Dominique Laurent Gevrey-Chambertin Lavaux St. Jacques 1995. Medium-dark garnet color. Juicily aromatic, cherry-beet underlain with dark smokiness. Very rich and vivid-tasting, concentrated and broadly flavorful, has a bit of a reduced quality to it, finishes with a sandpapery (wood?)tannic assault. The overall impression is of a brawny but coarse young pinot that probably needs a few years to come together. This one splits the faithful, with Dressner and Connell giving it the thumbs-up, me, Jay and Andrew not nearly as enthused. We look for Camblor to break the deadlock, but he's off campaigning at the other end of the table and momentarily unavailable for comment.
Someone had claimed that Callahan was going to emerge from hiding to attend the benefit, but there's no sign of him. "He's here after all!" someone shouts, pointing at the wall over my head. I crane my neck to look, and indeed there's a totemic horned animal head on the wall over me. I feel blessed, in a strange way. "I think that's a gazelle," says Kane. "Not a goat at all." Goat, gazelle, whatever, it's a fine thing at any rate.
Clos de la Roilette Fleurie 2000. Beautiful. Strawberry-raspberry and earth, composed and self-assured, it doesn't have the focus of the 1999 or the heft of the 2002, but it's lovely and complete tonight. There's not a lot of amplitude here: the wine doesn't have deep dark depths or soaring heights, just langorous midrange composure, gentle purity.
Jay ties his tongue in knots trying to pronounce 'Roilette,' he and Connell go back and forth a few times: "Rrwohhyette?" "Rrwhalette." "Rrwhoylette?" "Rrwhalllllette." "RRrrwhahyette?" "Rrwhalll-lllette." Jay finally settles into disgruntled muteness. Connell then explains that one should not follow his lead in pronouncing João "Wwhow."
Domaine Robert Groffier Chambolle-Musigny les Sentiers 1988. Medium-light garnet color. Bit o' earthy-gamy funk upon first nosage, then peppery muted cherry fruit. Tastes tart and hard, a tight little wine that's not in the giving vein tonight. Rather aggressively acidic, I wonder if this will make Kane shriek something about army ants eating his tongue? No, I guess not. Shame.
+ + + + +
◆ Exercise goal ◆
Name every wine that receives its own tasting note in the wine tasting notes, giving the producer, wine name and vintage as the text shows them.

◆ Data section ◆
+ + + + +
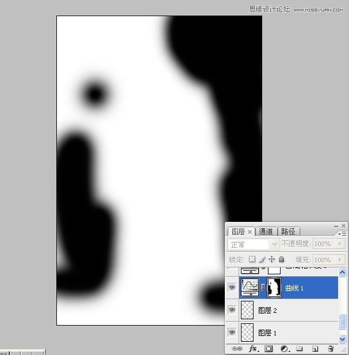Click the layers list scroll down arrow
Image resolution: width=349 pixels, height=355 pixels.
click(343, 339)
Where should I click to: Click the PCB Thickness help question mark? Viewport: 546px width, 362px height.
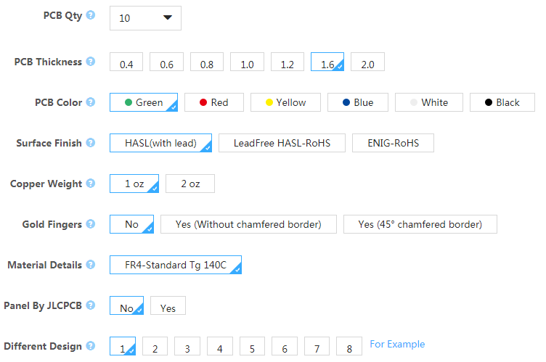[91, 62]
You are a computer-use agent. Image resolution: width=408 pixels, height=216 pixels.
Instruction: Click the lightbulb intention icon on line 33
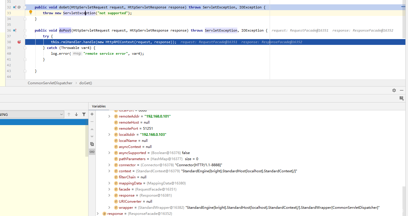click(31, 12)
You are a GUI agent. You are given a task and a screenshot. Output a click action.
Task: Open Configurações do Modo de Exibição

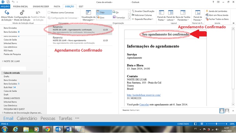[x=22, y=13]
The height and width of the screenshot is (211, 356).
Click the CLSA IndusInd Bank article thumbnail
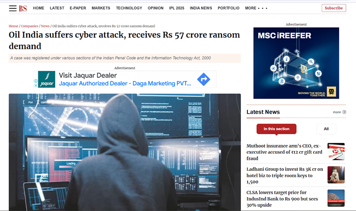(336, 198)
+ + + + +
◆ Result ◆
- Dominique Laurent Gevrey-Chambertin Lavaux St. Jacques 1995
- Clos de la Roilette Fleurie 2000
- Domaine Robert Groffier Chambolle-Musigny les Sentiers 1988